Jitney Jungle Stores is using a program by Condor Corp., Pelham, Ala., a pharmacy computer company, by which Condor pulls back the data on prescriptions filled and days of supply, and mails letters to patients prospectively, to arrive four or five days before the refill date.
Refill rates at the chain increased by 8% to 10% for the approximately 20% of chain drug customers who receive the letters, said Clarence Lea, vice president of pharmacy.
"When we have competition in a market, or if we are opening a new store, I will increase the amount of reminders we send. We might, for example, add birth control pills to the mix. I can tailor it by patient, on a weekly basis, and by store," said Lea.
"People respond incredibly to it, and it creates a dynamic between the pharmacy staff and the patient. This says 'we want to be involved with you after you leave this store.' "
The letters promote a dialogue with other care givers by providing written records patients can show their doctors or nurses. And, "this is very non-labor intensive; the pharmacist doesn't have to do a thing," Lea added.
Buehler Foods is able to participate in a new refill reminder letter program being launched by its wholesalers after having upgraded its pharmacy software. The chain's 11 pharmacies in Buy-Low supermarkets will be involved in a beta test with drug wholesaler Diversified Healthcare Inc., Evansville, Ind., with reminders managed by pharmacy computer company ComCoTech, said Russ Imbler, Buehler pharmacy coordinator.
Imbler anticipates refill rate increases of 10% to 20% from the program, which will send letters prospectively.
"This should work to the advantage of patients [by keeping them compliant], to us through more refill business and theoretically it's saving the insurance companies money [by helping avoid costs from drug misadventures]," Imbler said.
Drug manufacturers who participate and provide rebates based on refill rate increases, which will be shared with the retailers, also will gain from the program, noted Robert Leich, DHI president.
"Ultimately, most retail organizations, whether supermarkets, independents or drug chains, will be involved in this type of activity, if they are not already," Leich predicted.
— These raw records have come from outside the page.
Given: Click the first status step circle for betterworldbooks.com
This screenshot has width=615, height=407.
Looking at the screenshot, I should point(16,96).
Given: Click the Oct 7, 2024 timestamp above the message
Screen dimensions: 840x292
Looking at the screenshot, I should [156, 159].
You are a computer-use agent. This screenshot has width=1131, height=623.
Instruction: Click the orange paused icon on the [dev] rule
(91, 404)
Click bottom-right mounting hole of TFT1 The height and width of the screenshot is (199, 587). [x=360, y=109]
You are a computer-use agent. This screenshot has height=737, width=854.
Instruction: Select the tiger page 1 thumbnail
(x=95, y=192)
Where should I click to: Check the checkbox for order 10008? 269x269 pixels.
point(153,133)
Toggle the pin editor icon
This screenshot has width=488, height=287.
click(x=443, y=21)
McKesson Drugs, San Francisco, through its ValuRite\CareMax information access network, has, since last year, offered a similar compliance program to 3,100 community pharmacy network participants. The Wholesale Alliance, Minneapolis, a national organization of 20 regional drug wholesalers, recently launched a letter compliance program.
Other chains are considering in-house programs. Quality Food Centers, Bellevue, Wash., may launch its own program this fall after installing its first central pharmacy system, linking the pharmacy databases in its 12 supermarket pharmacies, said Vic Grutchfield, pharmacy director.
"Rather than putting the burden of the program on the individual store, we can, once a week, download prescription and days-of-supply information for given therapeutic classes, and then send out the reminder letters, either prospectively or retrospectively," said Grutchfield.
Letter programs have become a feasible option for many supermarket pharmacies. But for many patients a post card will not be enough to ensure drugs are used correctly and to completion. Community pharmacies' increasing focus on personal care may provide the ultimate solution to this problem.
"You have to be friends with your patient. That is the most effective approach," said Imbler, a second-generation pharmacist.
"It's a matter of building rapport; getting the pharmacist out from behind the counter. One of the best things you can do is talk with the patient," said Imbler.